Keto Cheddar Biscuits
My friends who’ve been brave enough to take on a ketogenic diet still crave the carbs. By request, I have adapted my personal biscuit recipe to be keto-friendly and full of cheesy goodness. This is a small batch recipe that can be easily doubled.
Ingredients
2 c. Almond Flour
1 tsp Baking Soda
2 T Butter, cold
1/4 c. Cashew Milk, unsweetened
1 tsp Apple Cider Vinegar
1/4 tsp Salt
Half Egg, beaten
1 1/2 c. Extra Sharp Cheddar, shredded
1 tsp Garlic Powder
1/2 tsp Parsley flakes
1/2 tsp Oregano
Notes
Almond flour is ground finer than almond meal and makes a big difference.
The half an egg is weird, but it's the right balance for me. I beat the egg and used about one tablespoon. If you feel the need to use the whole egg, go ahead, but reduce the milk to 1 tablespoon. Let me know how it goes.
Preheat the oven to 450 ℉.
Directions
Mise-en-place
The dry ingredients can be measured out into one large bowl.
Finely chop the butter on a small cutting board.
The wet ingredients can be measured out into a 16 oz measuring cup.
Measure out the cheese separately.
Mix
Add the butter to the dry ingredients. Use the back of a fork or your hands to mash the butter into the flour. It should take on the texture of sand. A few small chunks are okay. This doesn't have to be perfect.

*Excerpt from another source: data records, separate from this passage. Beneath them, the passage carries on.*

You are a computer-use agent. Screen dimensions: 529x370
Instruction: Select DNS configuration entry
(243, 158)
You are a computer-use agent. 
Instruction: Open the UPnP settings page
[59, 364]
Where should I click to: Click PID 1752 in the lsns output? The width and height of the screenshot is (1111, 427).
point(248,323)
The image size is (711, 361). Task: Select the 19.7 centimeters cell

Add the wet ingredients to dry. Mix with your fork until incorporated.
Add the cheese. Mix well.
Shape & Bake
Pinch off small pieces of the dough and roll it between your hands into a ball. Aim for golfball sized portions.
Place the little balls of dough on a parchment-lined cookie sheet. Leave about 2-3 inches of space between each ball. This will keep them from melting down into each other.
Bake for 12 minutes at 450 ℉. Let cool for about 10 minutes.